Both matter. Column cardinality affects filtering efficiency and index usefulness, and relationship cardinality shapes schema structure and join behavior. Together, they determine how efficiently your database stores and retrieves data.

Many guides oversimplify cardinality as just “uniqueness.” This article covers both meanings in depth and explains how they impact indexing, selectivity, and cardinality estimation in real SQL systems.

Key takeaways

Cardinality has two meanings in databases: column and relationship.
Column cardinality affects indexing and filtering performance.
Relationship cardinality affects schema design and joins.
Cardinality estimation drives query optimizer decisions.
Understanding both prevents performance and modeling mistakes.

What is cardinality in a database?

Cardinality refers to how unique data is within a dataset.
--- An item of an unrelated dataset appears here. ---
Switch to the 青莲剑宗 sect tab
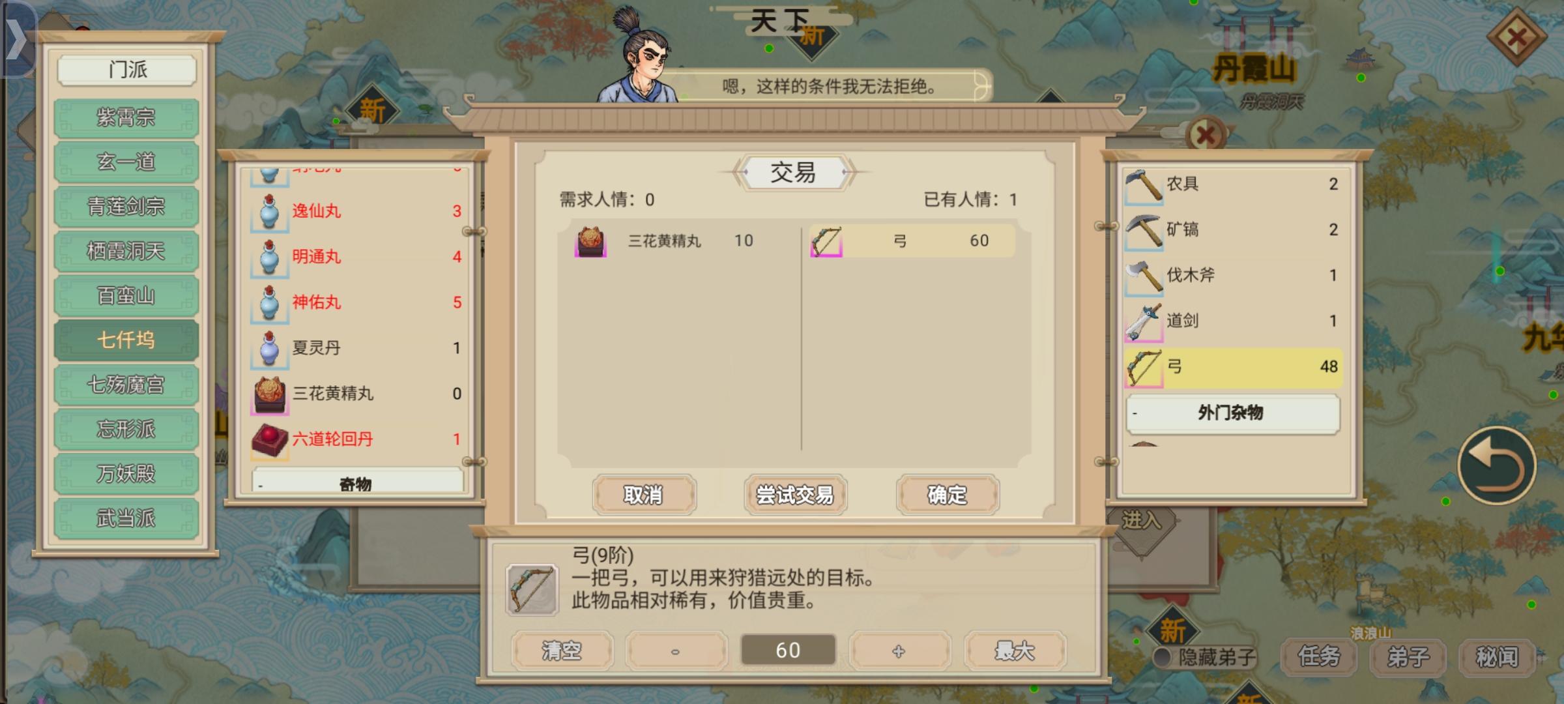Viewport: 1564px width, 704px height. click(x=126, y=207)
In databases, it describes either the distinctness of values in a column or the structure of relationships between tables.

Because databases rely on this information to build indexes and execution plans, cardinality directly affects performance and data modeling.
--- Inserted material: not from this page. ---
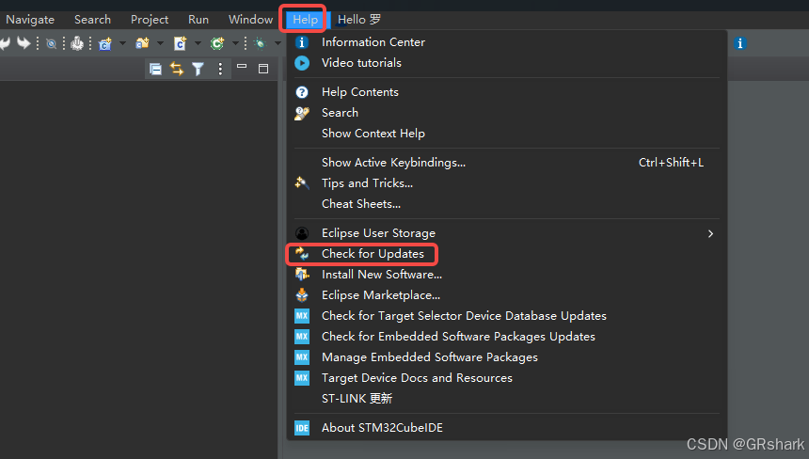Toggle Link with Editor arrows icon
809x459 pixels.
click(177, 69)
In practice, these two uses of cardinality show up differently.

Column or data cardinality

Column cardinality describes how many unique values exist in a specific column. For example, a user ID column typically has very high cardinality because each row has a different value. On the other hand, a status column with values like “active,” “paused,” or “disabled” has low cardinality because the same values repeat across many rows.

This matters because databases use column cardinality to make decisions about indexing and query plans.
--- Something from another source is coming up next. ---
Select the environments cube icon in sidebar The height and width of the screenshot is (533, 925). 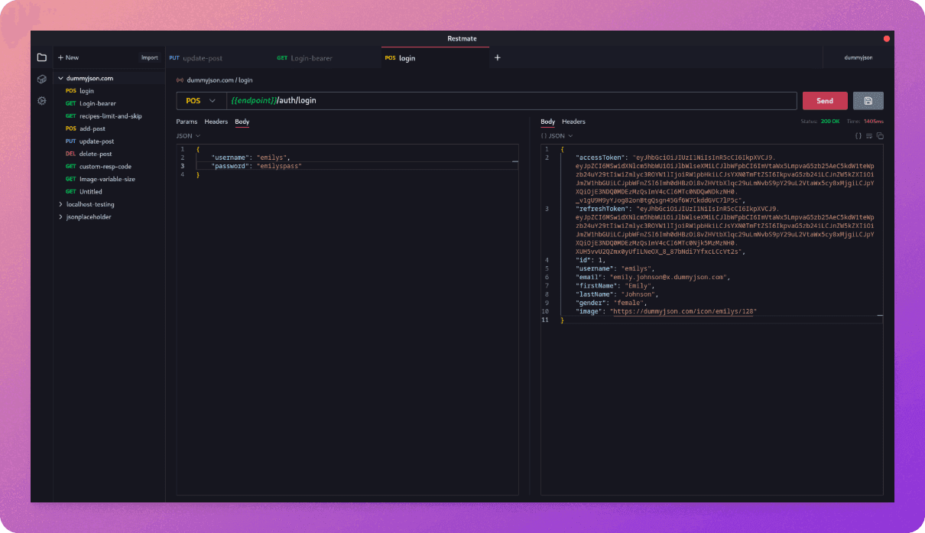click(42, 79)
High cardinality columns are often good candidates for indexes. Low cardinality columns usually are not, unless they are combined with other fields or used in very specific query patterns.

Relationship cardinality

Relationship cardinality describes how tables relate to each other. It answers questions like how many rows in one table can be connected to rows in another table. Common examples include one-to-one, one-to-many, and many-to-many relationships.

For instance, one user can have many uptime monitors, which makes it a one-to-many relationship. In contrast, a monitor might belong to multiple alerting rules, which creates a many-to-many relationship.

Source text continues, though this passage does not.